──────── Record set

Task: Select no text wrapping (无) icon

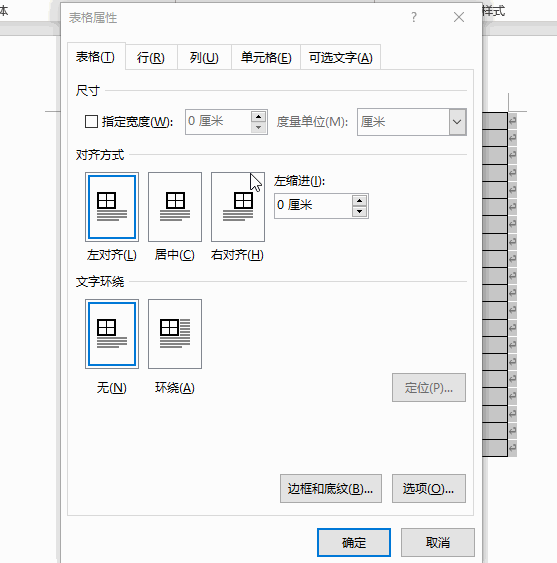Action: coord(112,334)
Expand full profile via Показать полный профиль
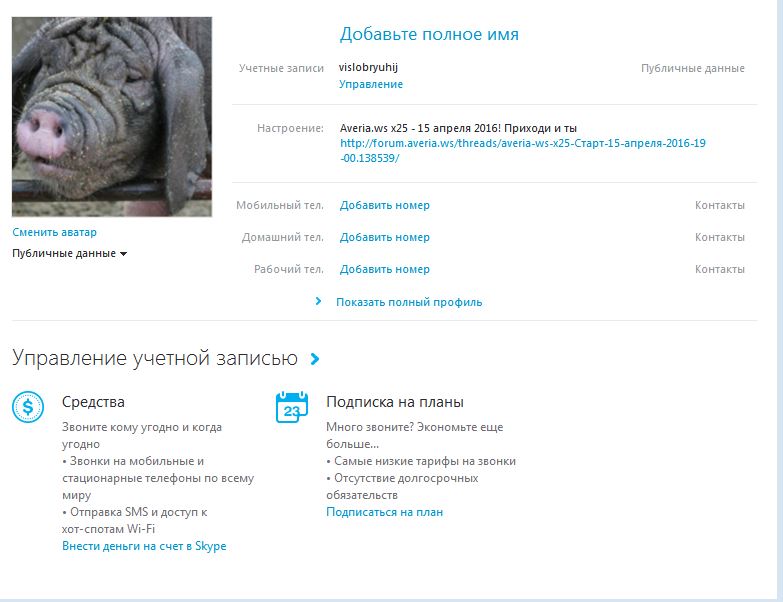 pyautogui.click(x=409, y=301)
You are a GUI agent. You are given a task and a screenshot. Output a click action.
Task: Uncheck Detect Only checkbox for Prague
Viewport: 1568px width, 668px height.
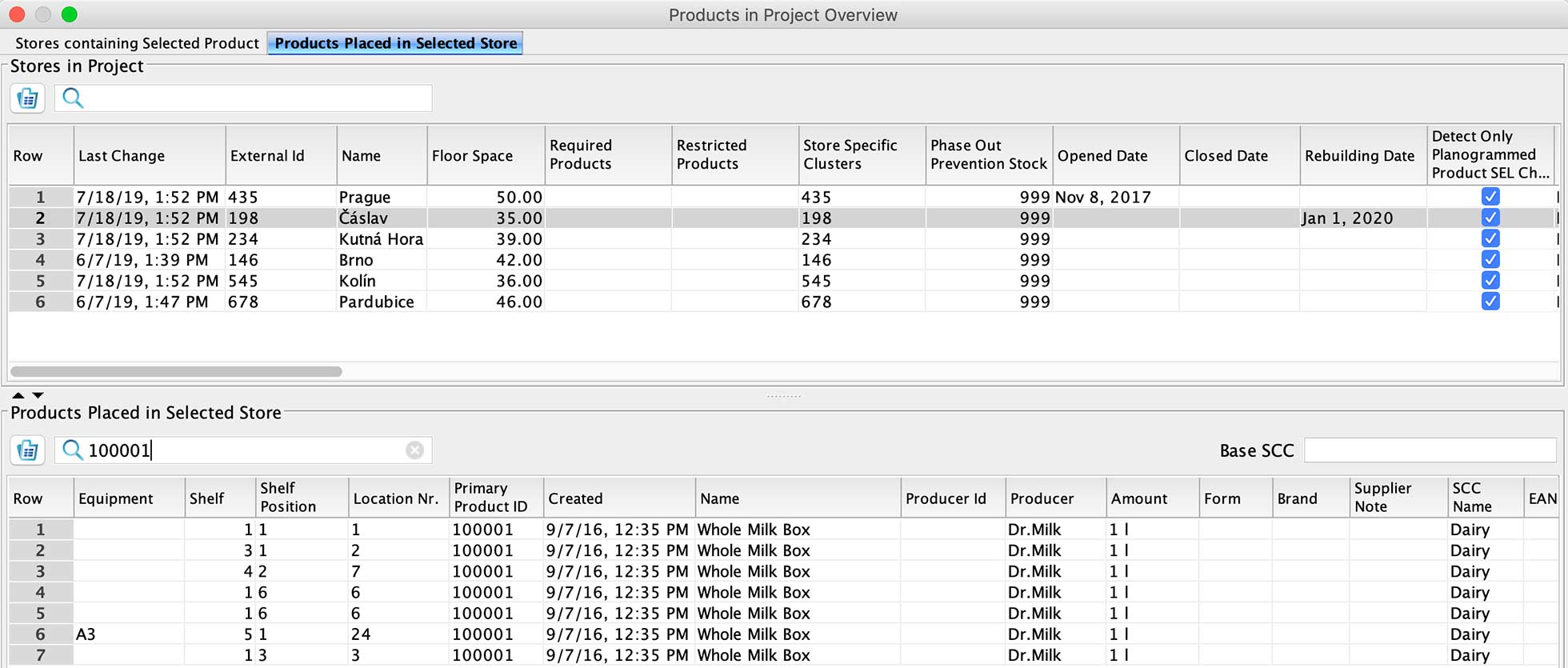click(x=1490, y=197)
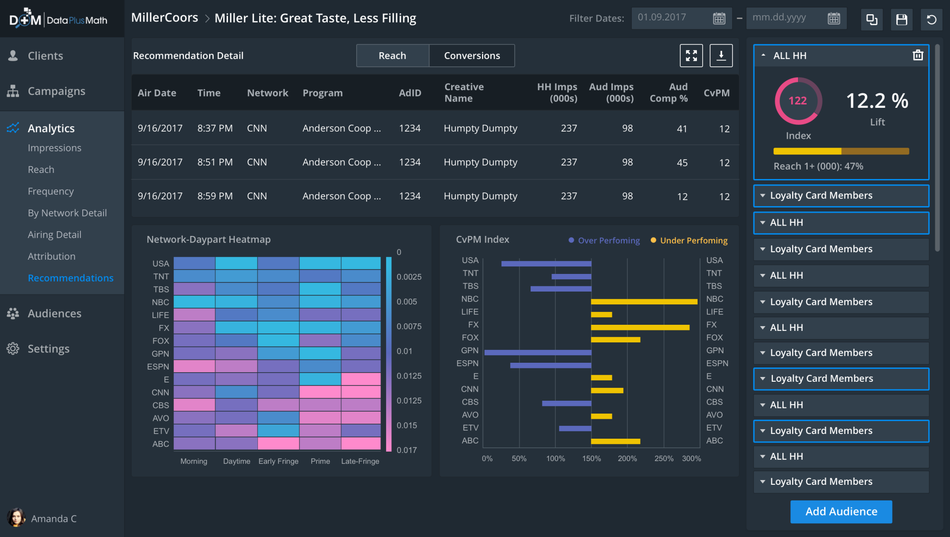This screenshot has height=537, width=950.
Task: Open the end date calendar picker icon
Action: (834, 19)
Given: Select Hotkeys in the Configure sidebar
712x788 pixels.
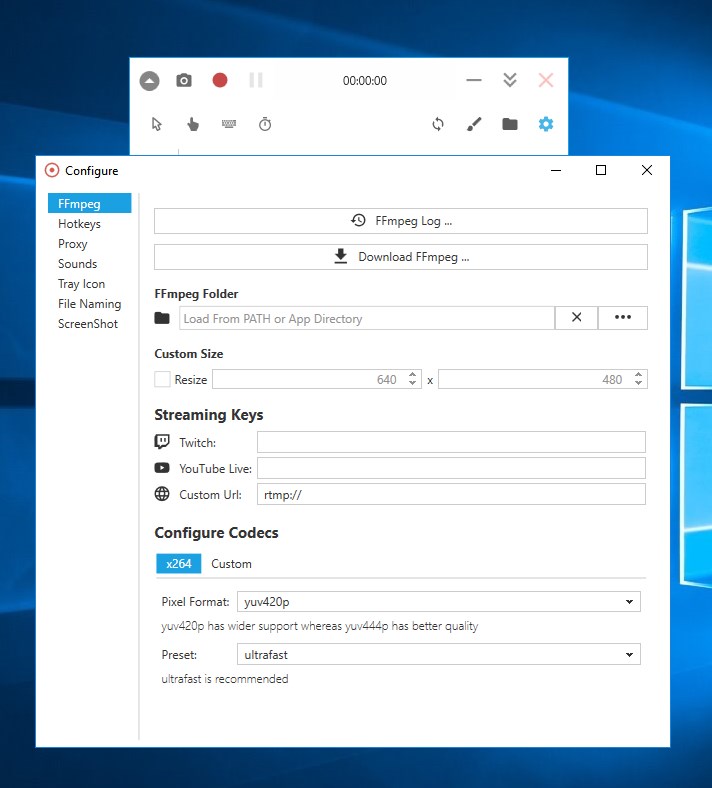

────────────────

**What you need to do:** An exact reproduction of the lines from the line containing "Viewport: 1568px width, 668px height." through the end of the listing above is needed; pictures stay out.

**Output of the task:**
Viewport: 1568px width, 668px height.
click(x=1490, y=197)
This screenshot has height=537, width=950.
Task: Open the end date calendar picker icon
Action: (834, 19)
Given: Select Hotkeys in the Configure sidebar
712x788 pixels.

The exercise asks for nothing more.